- [Your assignment]
Looking at the records below, say how many lines contain "agent". Nothing else belongs in the answer.

Stored data:

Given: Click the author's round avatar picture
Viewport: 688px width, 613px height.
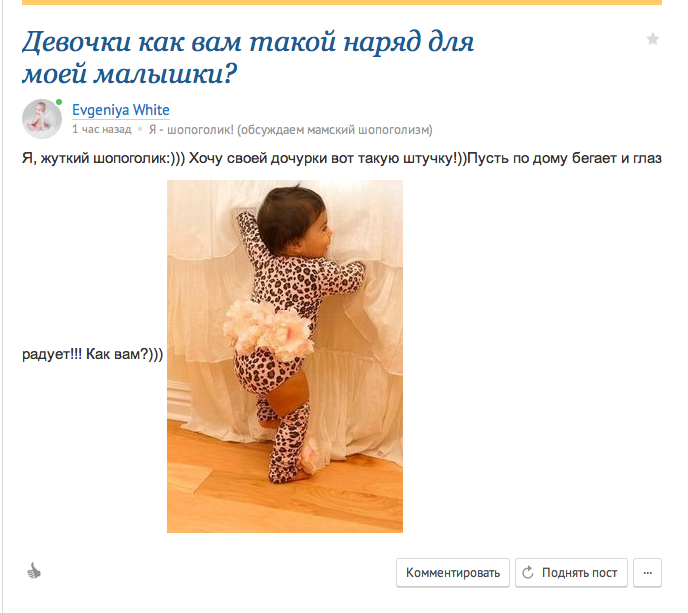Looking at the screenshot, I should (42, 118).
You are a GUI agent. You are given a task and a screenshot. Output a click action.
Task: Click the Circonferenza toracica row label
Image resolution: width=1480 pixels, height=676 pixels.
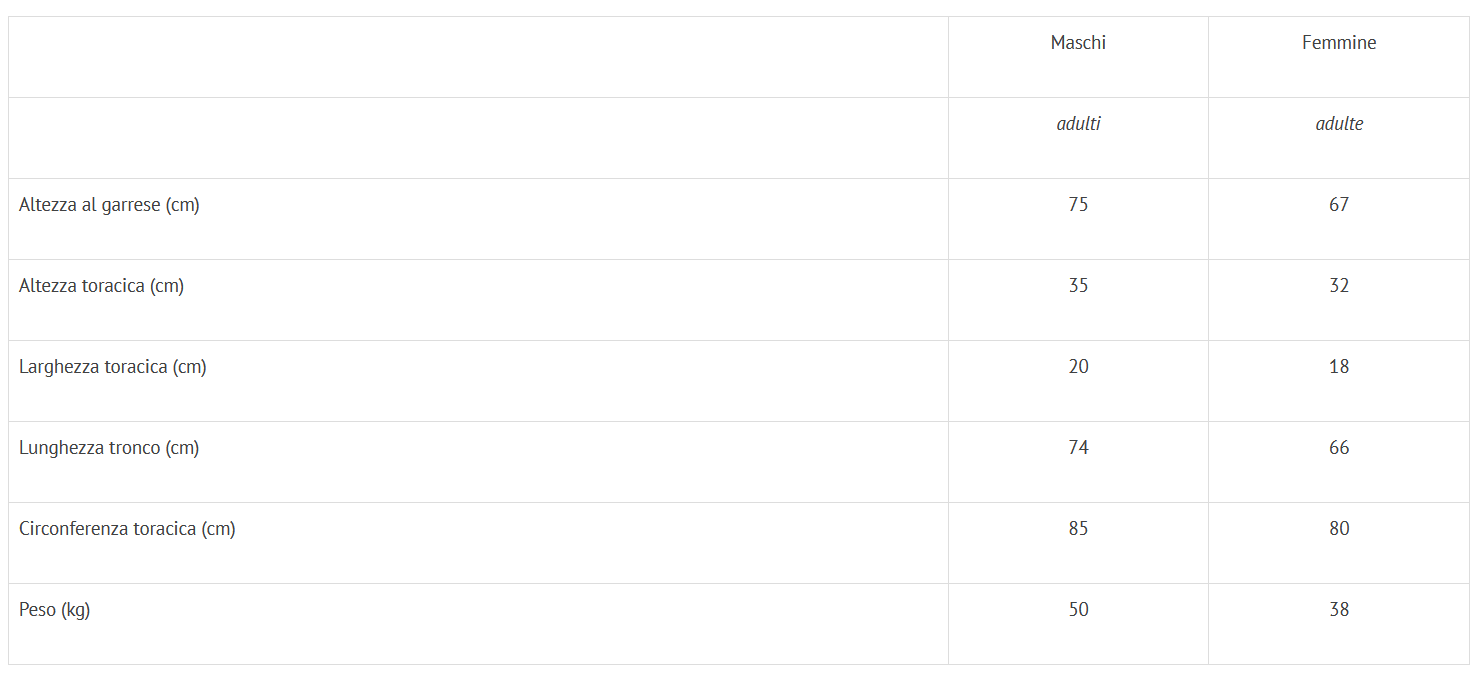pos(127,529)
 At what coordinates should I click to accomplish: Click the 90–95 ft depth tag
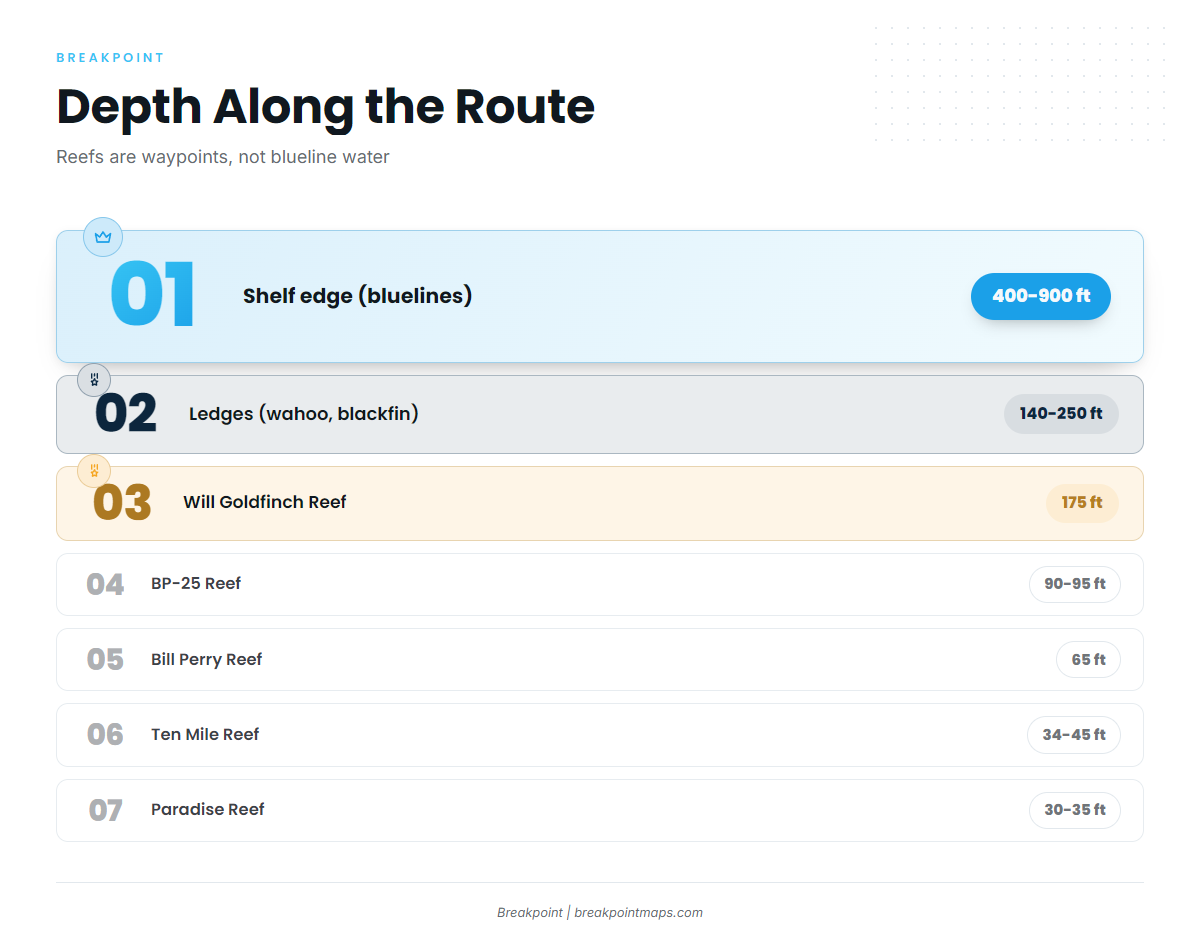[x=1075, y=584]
...
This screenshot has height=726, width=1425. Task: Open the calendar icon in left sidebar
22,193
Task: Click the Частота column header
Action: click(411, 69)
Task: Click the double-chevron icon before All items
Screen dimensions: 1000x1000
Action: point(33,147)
---
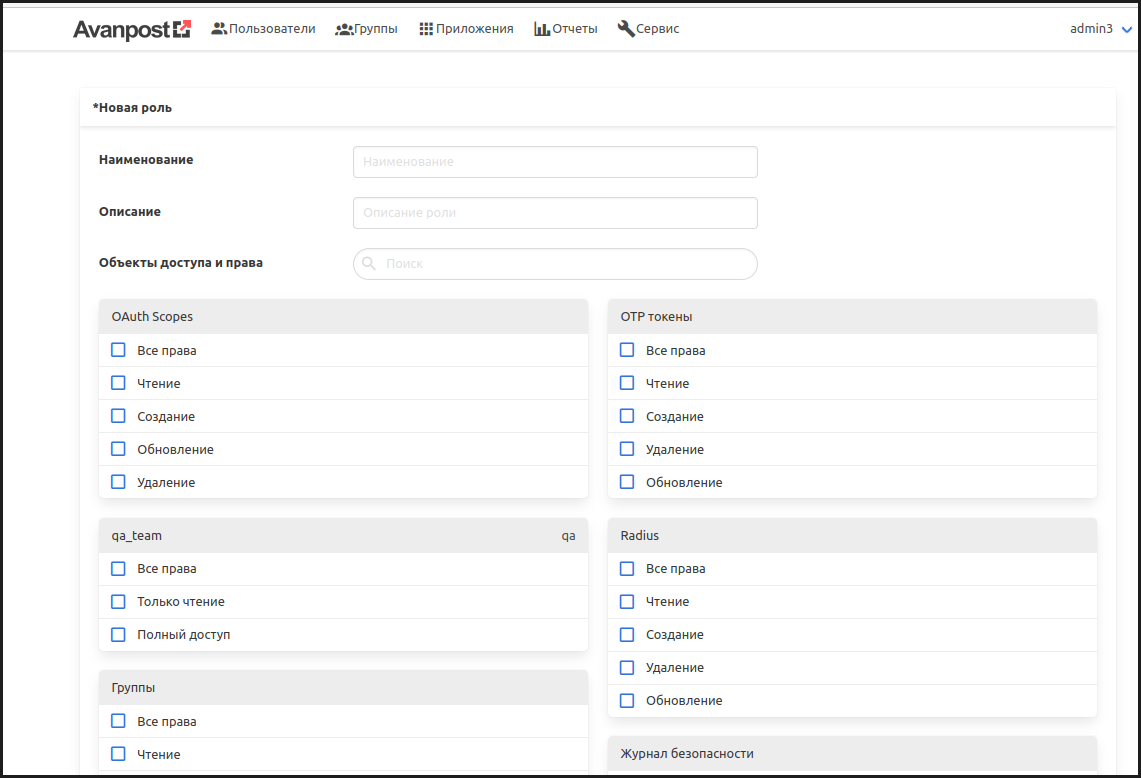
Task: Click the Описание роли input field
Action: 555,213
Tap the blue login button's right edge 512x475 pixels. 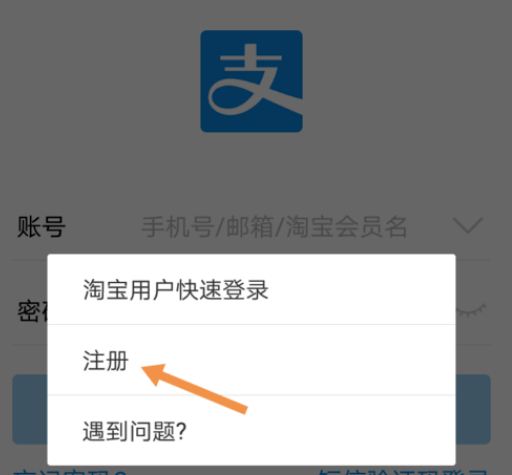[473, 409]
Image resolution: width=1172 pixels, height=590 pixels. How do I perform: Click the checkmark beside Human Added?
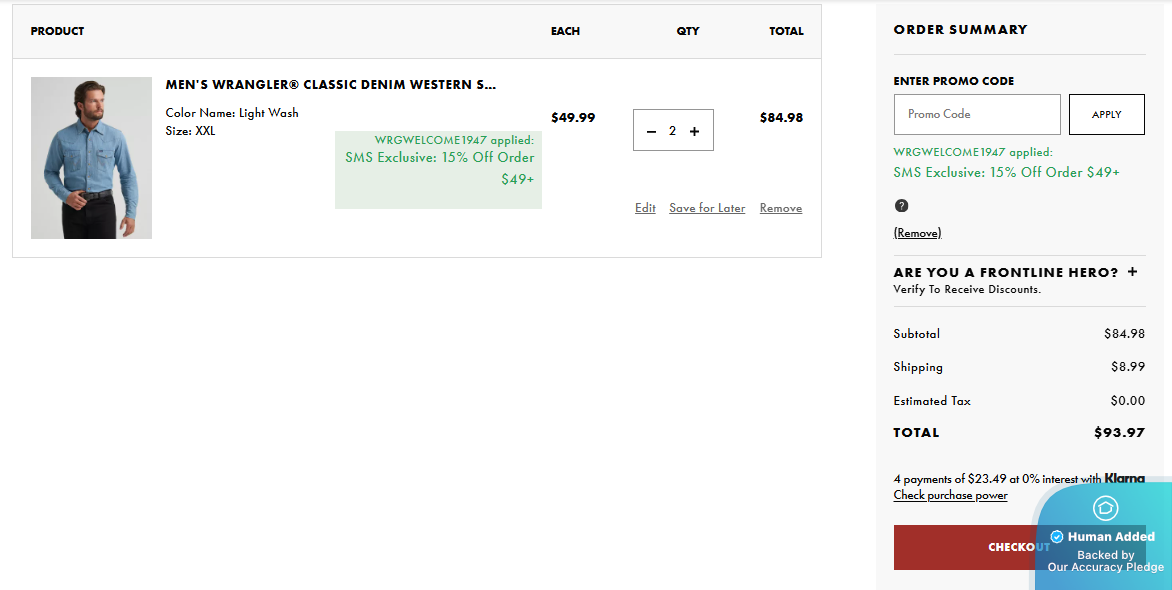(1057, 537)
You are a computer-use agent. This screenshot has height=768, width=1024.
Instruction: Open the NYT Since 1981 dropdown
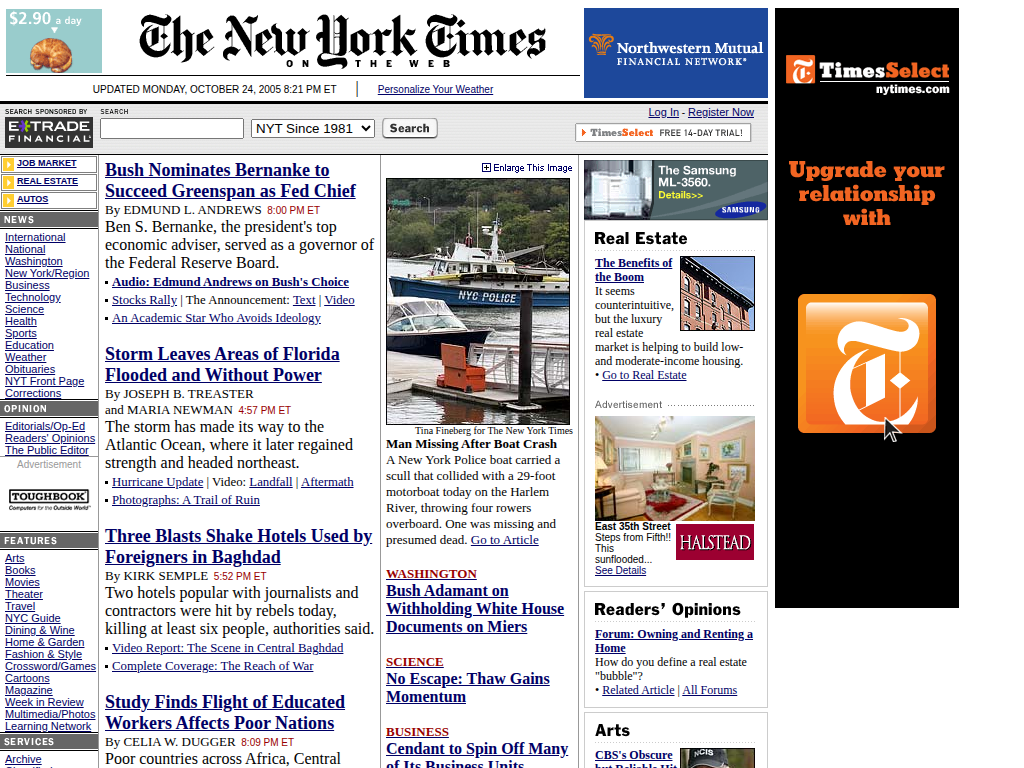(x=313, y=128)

- [Response area]
2